• Description of the task
Rewrite the lines from the one holding "You are a computer-use agent. Viewport: 1032px" through the one holding "Instruction: Toggle bold formatting", inclusive, with "bold" changed to "italic" and everything else left the same. Give back only those lines.

• Records supplied
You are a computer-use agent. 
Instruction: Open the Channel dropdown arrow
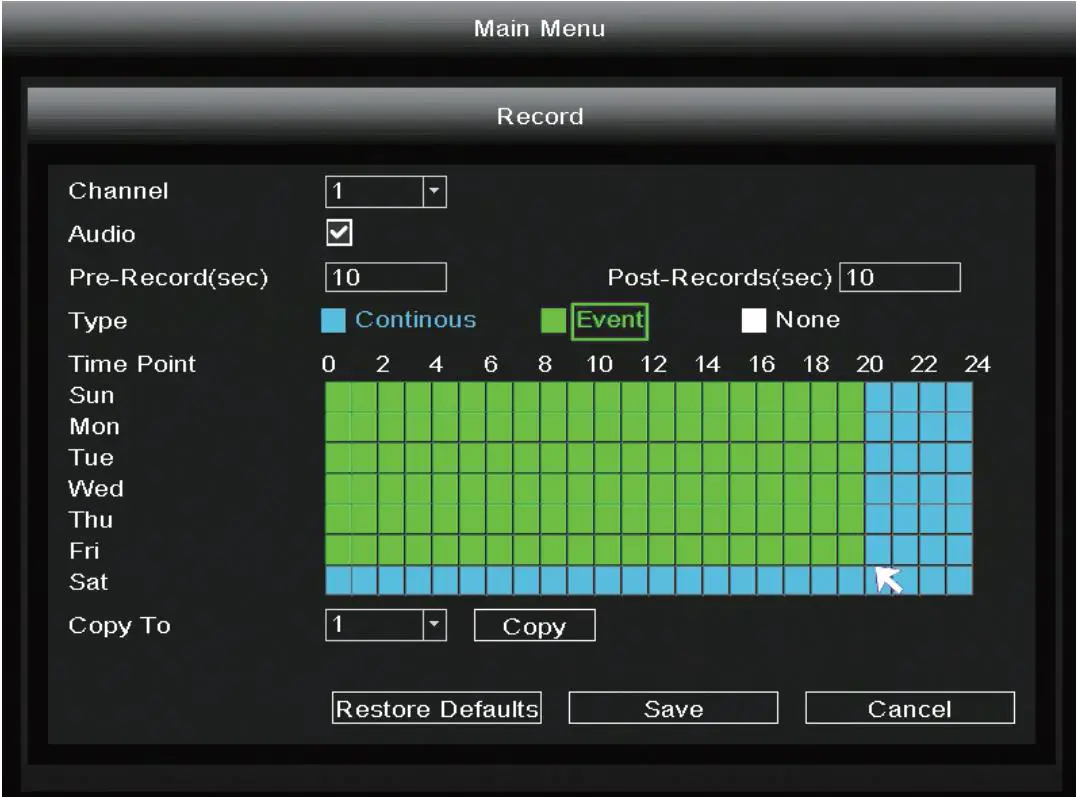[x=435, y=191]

---

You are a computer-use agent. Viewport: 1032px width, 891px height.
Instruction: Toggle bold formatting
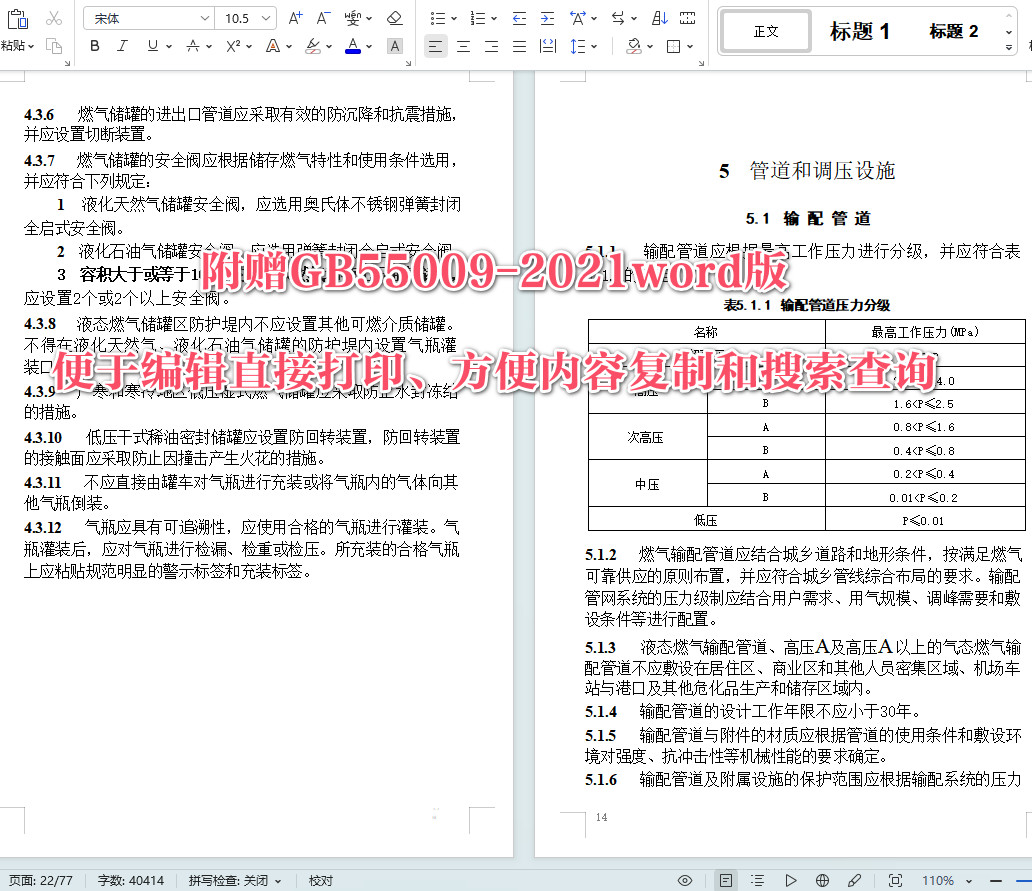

• Task response
You are a computer-use agent. Viewport: 1032px width, 891px height.
Instruction: Toggle italic formatting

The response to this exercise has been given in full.